16. Judgment was subsequently delivered and the Appellant was convicted and sentenced to pay a fine of Kshs. 100,000/ or serve two years in prison.

17. Dissatisfied with the Judgment of the trial court, the Appellant has lodged this appeal premised on the grounds that his conviction was not supported by the weight of evidence; that the trial court failed to recognize gaps in the Respondent’s case and that the trial court erred in presiding over a matter that was purely Civil.

18. The appeal has been canvassed by way of written submissions filed by both sides which submissions the court has read and benefited greatly.

19. In his submissions the Appellant faults the decision of the trial court on the allegations that it failed to give any findings on the ingredients of the charge of the offence of obtaining money by false pretense as set out in the case of Ndarave v R. In the decision the court outlined the ingredients to be; a) the thing obtained must be capable of being stolen and; b) false pretense with intent to defraud.

20. On the element that the thing obtained must be capable of being stolen, it is submitted that all witnesses confirmed that a search was conducted prior to the sale and that they further confirmed that the suit property belonged to the Appellant and since the land belonged and still belongs to the Appellant, it was not capable of being stolen.

21. On the element of false pretense with intent to defraud it is argued that the Appellant offered to sell the complainant the suit property to which they did a search and the complainant even visited the land and they negotiated the terms which were reduced into an agreement making the matter purely civil. They argue that a criminal process is not a means to settle a civil claim and cite the case of Bungoma HCA 200/2012 Joseph Wafukho Wanyonyi v R in that regard.

22. It is the submission of the Respondent that the prosecution proved the requisite elements of the offence of obtaining money by false pretense namely; that the Appellant obtained something capable of being stolen, that the same had been obtained by false pretense and that the same had been obtained with intent to defraud.

23. On the first element that the Appellant obtained something capable of being stolen they contend that the item capable of being stolen was the money which there is no contention that the Appellant received a sum of Kshs. 870,000/ from the complainant.
^^^^
◆ PROBLEMS AND TASKS ◆
[1] Summarize the judgment excerpt in two sentences.
[2] Write the next part of the judgment excerpt, picking up after its final paragraph.

◆ ENTRIES SUPPLIED ◆
^^^^
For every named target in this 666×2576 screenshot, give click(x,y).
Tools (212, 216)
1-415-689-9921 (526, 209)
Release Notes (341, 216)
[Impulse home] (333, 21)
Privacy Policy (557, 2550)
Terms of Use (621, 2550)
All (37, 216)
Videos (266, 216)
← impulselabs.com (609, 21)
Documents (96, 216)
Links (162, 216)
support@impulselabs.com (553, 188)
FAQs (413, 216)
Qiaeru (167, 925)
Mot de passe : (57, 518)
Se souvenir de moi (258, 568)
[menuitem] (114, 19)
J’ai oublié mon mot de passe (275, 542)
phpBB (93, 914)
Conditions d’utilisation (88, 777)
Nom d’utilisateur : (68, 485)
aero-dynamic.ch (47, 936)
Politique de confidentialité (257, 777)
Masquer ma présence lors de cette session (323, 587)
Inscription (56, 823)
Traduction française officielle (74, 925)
^^^^
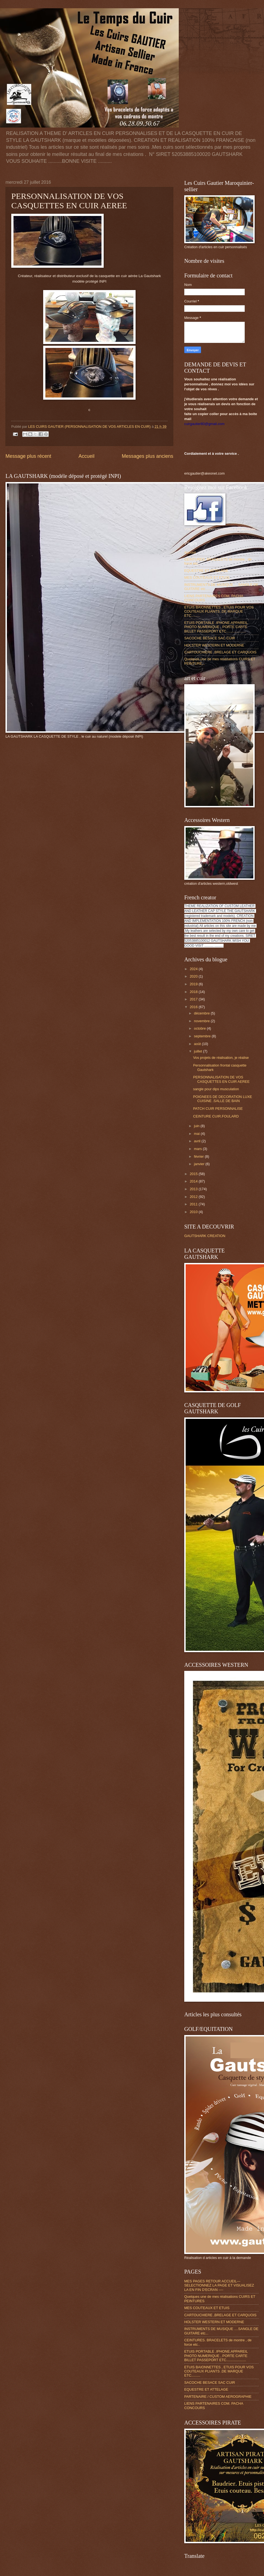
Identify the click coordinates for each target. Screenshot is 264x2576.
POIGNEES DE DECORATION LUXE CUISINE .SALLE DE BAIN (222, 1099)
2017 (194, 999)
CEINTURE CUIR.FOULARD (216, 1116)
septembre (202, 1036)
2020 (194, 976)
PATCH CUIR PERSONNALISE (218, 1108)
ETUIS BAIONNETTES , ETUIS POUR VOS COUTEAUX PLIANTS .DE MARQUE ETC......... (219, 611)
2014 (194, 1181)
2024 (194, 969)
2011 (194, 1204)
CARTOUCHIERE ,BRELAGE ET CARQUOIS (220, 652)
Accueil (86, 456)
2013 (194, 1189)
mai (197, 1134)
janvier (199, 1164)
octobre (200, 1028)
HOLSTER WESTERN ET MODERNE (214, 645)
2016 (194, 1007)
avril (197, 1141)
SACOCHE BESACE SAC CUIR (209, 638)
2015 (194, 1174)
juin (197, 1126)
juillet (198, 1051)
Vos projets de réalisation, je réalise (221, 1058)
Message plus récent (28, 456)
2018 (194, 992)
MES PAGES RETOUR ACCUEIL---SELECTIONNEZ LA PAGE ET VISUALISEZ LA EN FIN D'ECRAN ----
^^^^
◆ RESPONSES ◆
[1] After the trial court convicted the Appellant and fined him Kshs. 100,000/ or two years in prison, he appealed on the grounds that the conviction was not supported by the weight of evidence, that the court failed to recognize gaps in the Respondent's case, and that the matter was purely civil. The Appellant submits that the land belonged and still belongs to him and so was not capable of being stolen, and that the negotiated sale made the dispute civil; the Respondent replies that the prosecution proved every element of obtaining money by false pretense, the thing capable of being stolen being the Kshs. 870,000/ the Appellant received from the complainant.

[2]
24. On the second element that the money had been obtained by false pretence they argue that the Appellant lured the complainant to part with money knowing he never intended to part with the possession of the land since the complainant was to occupy the land for a period of 3 months and thereafter settle the remaining amount yet the Appellant took the monies, cleared his loan, switched off his phone and disappeared. They assert that this matter is not purely civil and submit that section 193A of the Criminal Procedure Code provides that the fact that a matter in issue in any criminal proceedings is also directly or substantially in issue in any pending civil proceedings does not act as a bar to the commencement of criminal proceedings. The decision in R v Inspector General of the National Police & another Ex Parte Beatrice Hilda Omunia; Peter Nganga Chege & 2 Others (Interested Parties)(2019) eKLR was cited in that regard.

Issues for Determination 25. The court has considered the grounds of appeal, the proceedings of the lower court and the submissions by both the appellant and the Respondent, appreciates that the appeal is solely on conviction and discerns the following issues for determination: -a.Whether or not the Prosecution proved its case beyond reasonable doubt?b.Whether the issues before the trial court were civil or criminal in nature?

26. In seeking to determine the two issues, the court appreciates its mandate and obligation on a first appeal to demand a complete and in-depth re-appraisal and re-examination of the entire record at trial, with a view to coming to own independent conclusion, of course, while giving a room for the fact that the trial court did enjoy the benefit of seeing and hearing the witnesses testify.

27. For the prosecution to achieve a conviction on a charge of obtaining by false pretence under section 313 of the Penal Code it has prove, beyond reasonable doubt, that the accused committed an act or acts leading to obtaining something capable of being stolen, by advancing to the victim a false pretence with the ultimate goal to defraud, the victim.

28. From the evidence recorded at trial, it is neither disputed nor contested that the Appellant offered to sell the complainant property known as Butsotso/Ingotse/1631 measuring 1. 2 ha at the sum of Kshs. 1, 350,000/. Of that sum, the Appellant acknowledged receipt of a sum of Kshs. 800,000/ that was paid through his Equity bank account and another sum of Kshs. 70,000/ that was paid to him in cash. The court appreciates that money is a valuable property, capable of being stolen, and therefore, the first ingredient of the offence was admitted and demanded no further proof. That leave the question whether in receiving the money the Appellant did so by false pretences and with intention to defraud.

29. False pretences is defined under section 312 of the Penal Code to be constituted by any representation, made by words, writing or conduct, of a matter of fact, either past or present, which representation is false in fact, and which the person making it knows to be false or does not believe to be true.

30. Put on the facts of this appeal, it was the testimony of the complainant that before paying for the subject land, she was accompanied by PW1, PW2 and PW4 to conduct a search which confirmed that the suit land was indeed registered in the name of the Appellant. That fact was confirmed by PW2 and PW4 in their testimonies. The appellant equally confirmed that he was the registered owner of the suit land. The complainant and the appellant in the company of PW2 and PW4 proceeded to an advocate’s office where they drafted a sale agreement which is not disputed, setting out the terms of the agreement and the complainant proceeded to make part payment of the purchase price to the appellant in the sum of Kshs. 870,000/.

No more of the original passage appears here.